FCVs are fitted with batteries used to store excess electrical energy and can be used when the car runs out of fuel. Hydrogen protons formed from the catalytic splitting of water go through the electrolyte membrane is reacted with oxygen to form water, i.e.
O– + 2H+ H2O
Hydrogen is continuously supplied from the onboard fuel tank placed at the back of the vehicle in most FCV models. Hydrogen is stored in compressed form. Some vehicle models include a fuel processor to transform the fuel to a hydrogen-rich gas for production of electrical energy in the fuel cell. The electricity that is produced is controlled by a power electronics package, which transfers electricity to any of the traction motors for propelling the vehicle.
At minimum, the FCV has a battery for start up, however, some models have an additional battery or storage device used as a supplementary energy source in a hybrid vehicle.
Similar to conventional engines, the fuel cell is fitted several security features owing to the dangers posed by liquid hydrogen, and from the electricity produced. For instance, it is fitted with a safety valve that prevents the reverse flow of hydrogen, averts contamination of the fuel, and ensures that the compressed gas maintains its temperature. And in case of a collision, the fuel cell automatically shuts off, stopping the flow of hydrogen and the production of electricity.
Advantages of the Fuel Cell Vehicle
As mentioned earlier, the fuel cell has a higher efficiency due to electronic control, energy loss due to friction in moving parts is minimized. An electric drive system further improves the FCV’s efficiency by retaining energy during braking, this energy is lost in gasoline-powered vehicles as they use a frictional braking system. The recaptured energy is used to charge the car battery. The benefits of an onboard fuel storage system include the moderately low molecular mass of hydrogen, which reduces the mass of the fuel. Besides, a FCV can run many miles before requiring a refill, and the simplicity refueling process (Deccico 2004).
The advantages of the fuel cell vehicle arise from hydrogen’s density as liquid hydrocarbon fuels, such as diesel and petrol, have higher energy densities than gaseous fuels such as hydrogen. Liquid hydrocarbon fuels also have higher densities than gaseous fuels.
Apart from the fuel cell, an FCV requires additional components and these include the secondary parts required for a complete fuel cell energy system. Others include the fuel tank and electronic systems. Secondary parts include the blower, heat exchangers, and other parts required to control the heat and mass flows (Deccico 2004).
Many automobile companies are currently engrossed in feasibility studies towards the use of hydrogen for powering vehicles. Companies such as Chevrolet, Hyundai, Toyota, Daimler and Mercedes-Benz are already testing their FCV prototypes before a final roll out in the next two or three years. Hyundai has already announced that it will begin selling FCVs in 2012 while Toyota and the rest of the firms plan to roll out their vehicles in 2015. The firm has stated that it will build 500 cars in 2012 and hope to increase this figure to 10,000 in 2015.

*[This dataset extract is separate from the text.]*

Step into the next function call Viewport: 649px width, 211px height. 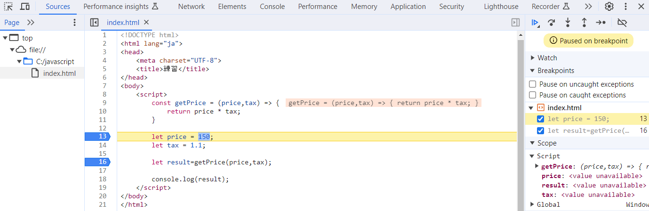(x=568, y=23)
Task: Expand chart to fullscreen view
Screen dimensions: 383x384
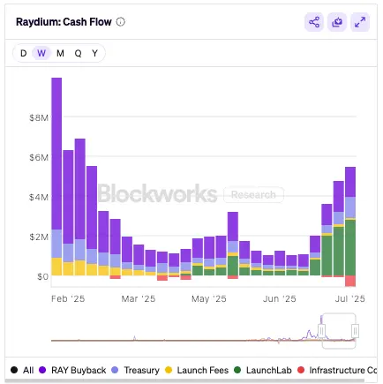Action: pos(360,22)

FCVs have several advantages over regular cars: they do not release carbon dioxide, have higher efficiency, hydrogen is cheaper that hydrocarbon fuels, hydrogen is renewable and is easily available. Therefore, FCVs are a solution to the global warming crisis and high costs of fuel.
Decicco, J. M. (2004). Fuel Cell Vehicles. Encyclopedia of Energy, Volume 2, 759-770.
Von Helmolt, R., and Eberie, U. (2007). Fuel Cell Vehicles: Status 2007. Journal of Power Sources, Volume 165(2), 833-843.
Weiss, M. A., Heywood, J. B., Schafer, A., Natarajan, V. K. (2003). Comparative Assessment of Fuel Cell Cars. MIT LFEE, 2003-001 RP.